From the New York Times:
Jennifer Horn, one of the original founders of the anti-Trump group the Lincoln Project, has left the organization citing the revelations that another co-founder, John Weaver, was accused of sending unsolicited and sexually provocative messages to young men.
“Upon careful consideration, I have terminated my relationship with the Lincoln Project, effective immediately,” Ms. Horn said in a statement to The New York Times.
“John Weaver’s grotesque and inappropriate behavior, coupled with his longstanding deceptions concerning that behavior, are sickening,” she said, adding, “It is clear at this point that my views about how the Lincoln Project’s efforts are managed, and the best way to move the Lincoln Project forward into the future in the wake of these awful events, have diverged.”

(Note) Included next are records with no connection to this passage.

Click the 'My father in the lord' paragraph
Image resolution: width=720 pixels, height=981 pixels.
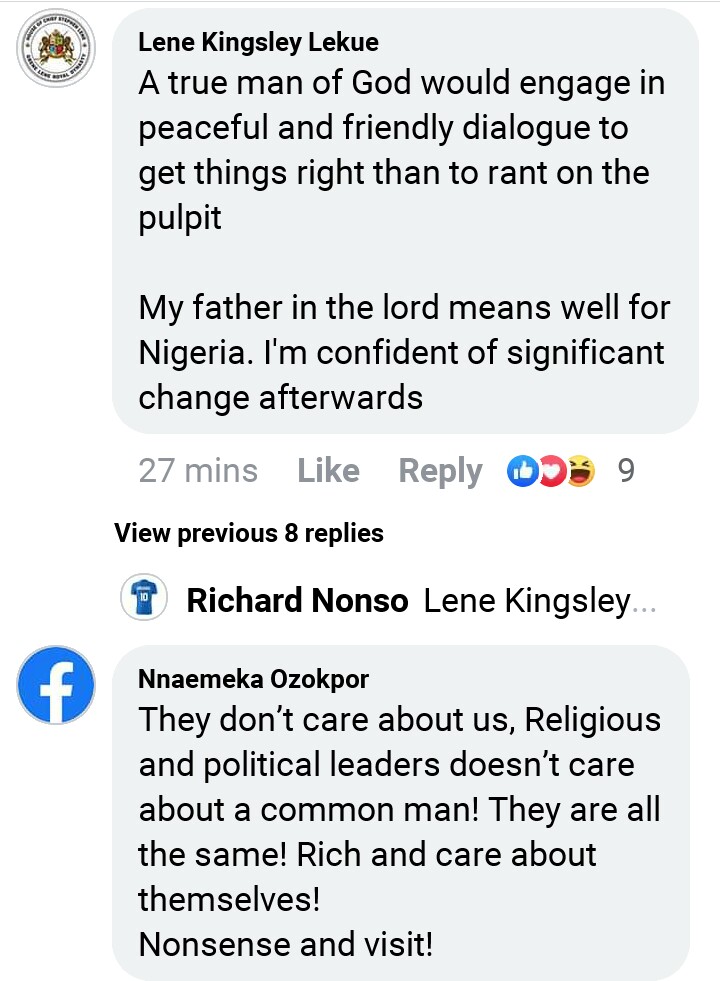pos(404,352)
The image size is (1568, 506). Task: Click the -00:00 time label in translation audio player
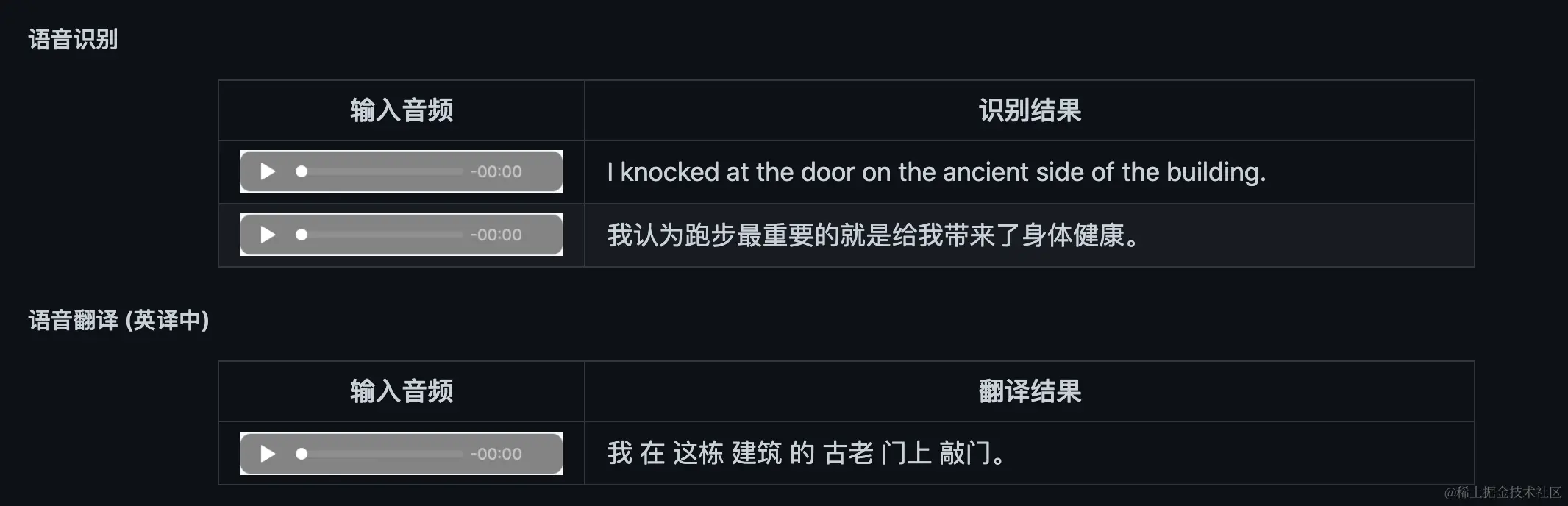pos(496,454)
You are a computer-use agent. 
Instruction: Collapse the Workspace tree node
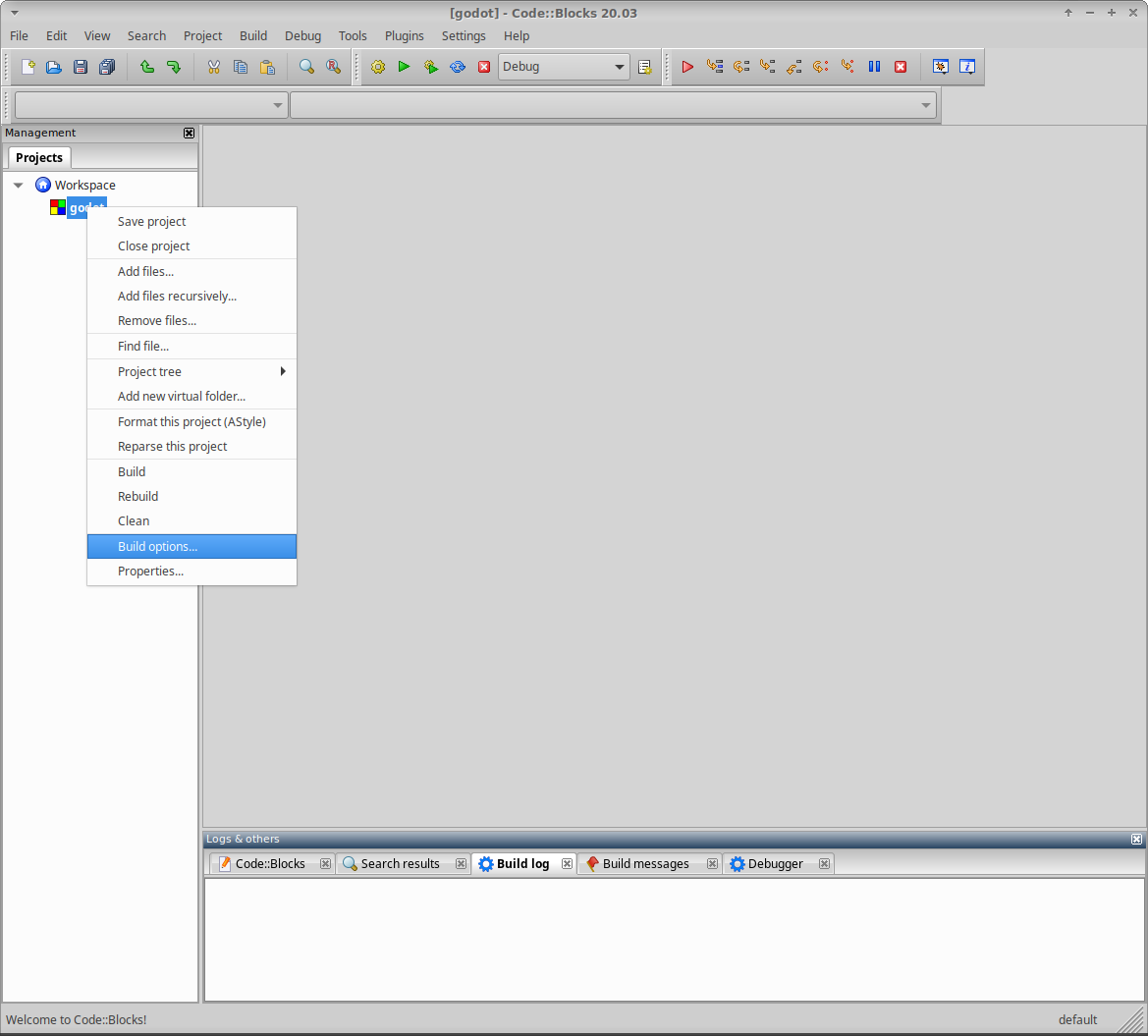(18, 185)
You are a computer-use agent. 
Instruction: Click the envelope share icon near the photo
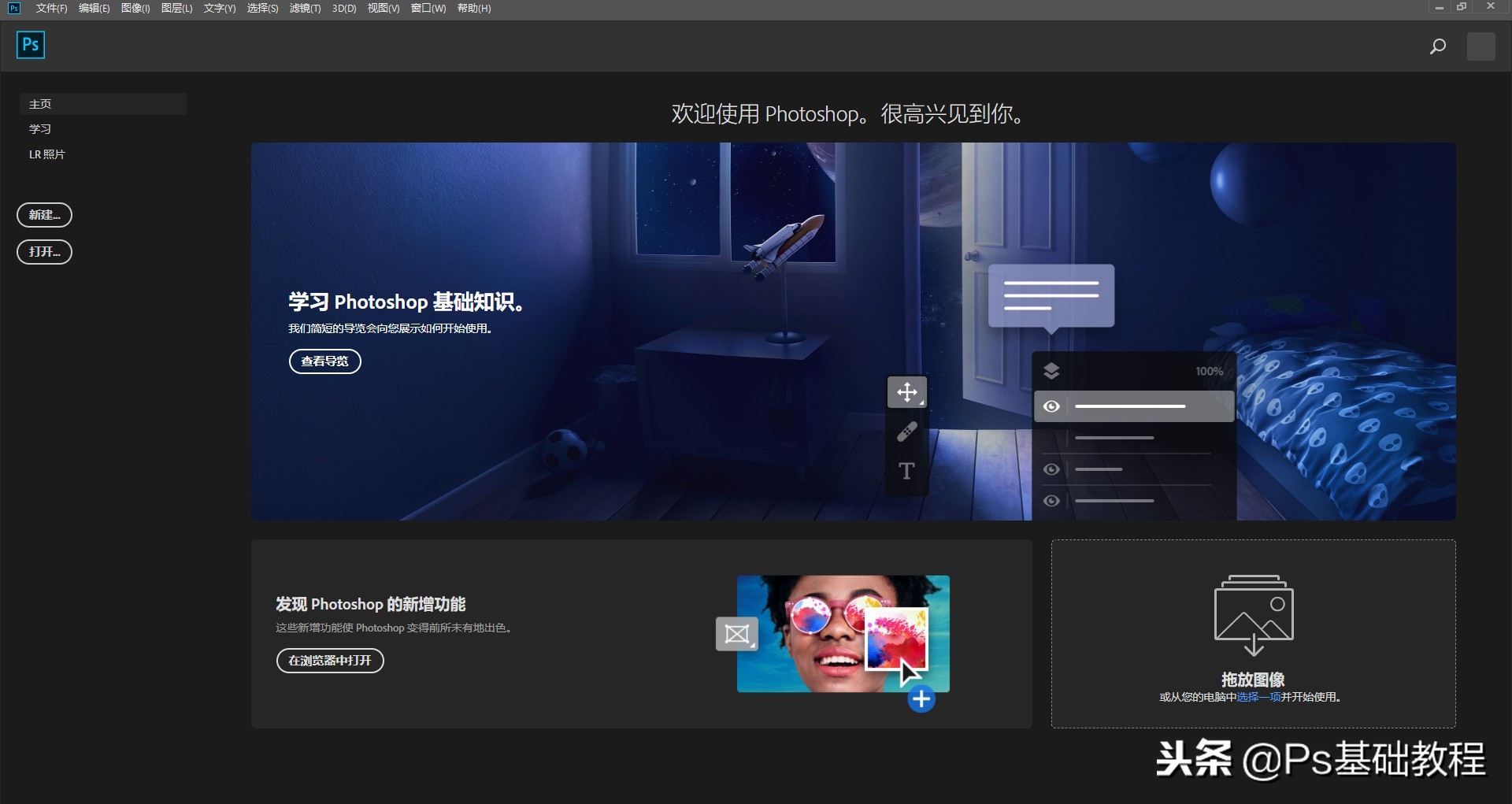[x=736, y=632]
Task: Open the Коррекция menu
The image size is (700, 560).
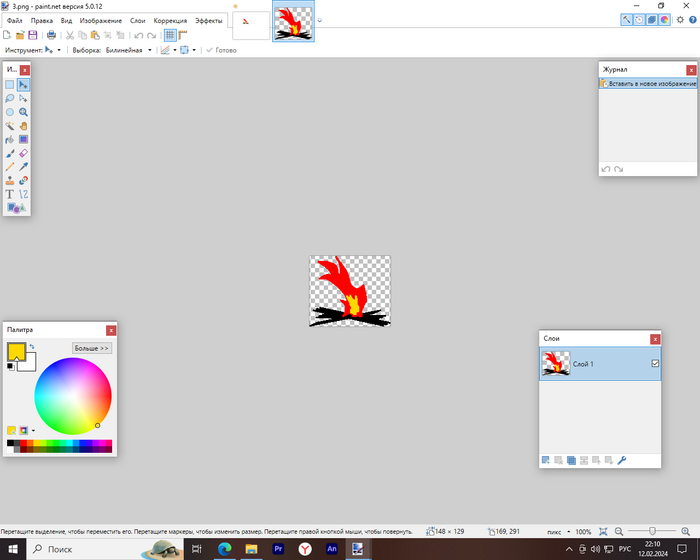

Ms. Horn did not further elaborate. In a response, the Lincoln Project said that 48 hours ago, Ms. Horn requested “an immediate ‘signing bonus’ payment of $250,000 and a $40,000-per-month consulting contract,” and claimed that in December, she had “demanded a board seat on the Lincoln Project, a television show, a podcast hosting assignment and a staff to manage these endeavors.”
“These demands were unanimously rejected by the management committee and board,” the organization said. “We immediately accepted Jennifer Horn’s resignation from the Lincoln Project. We wish her the best in her future endeavors.”
Ms. Horn, a former chairwoman of the New Hampshire Republican Party, was the only prominent woman among the original founders of the group, which focused on trying to oust former President Donald J. Trump and sought to thwart his stranglehold over the Republican Party. The group’s original founders also included Rick Wilson, a media consultant, Steve Schmidt, a strategist, and George T. Conway III, a lawyer.
The Times reported on Sunday that Mr. Weaver, a former adviser to the late Senator John McCain and to former Gov. John Kasich of Ohio, had been accused of sending unsolicited and sexually provocative messages to 21 men, one as young as 14 when the messages began. In some cases, the Times reported, Mr. Weaver offered to help them find employment in the field of politics. Mr. Weaver was said to have been on leave from the group since last summer, when he claimed to have had a heart incident.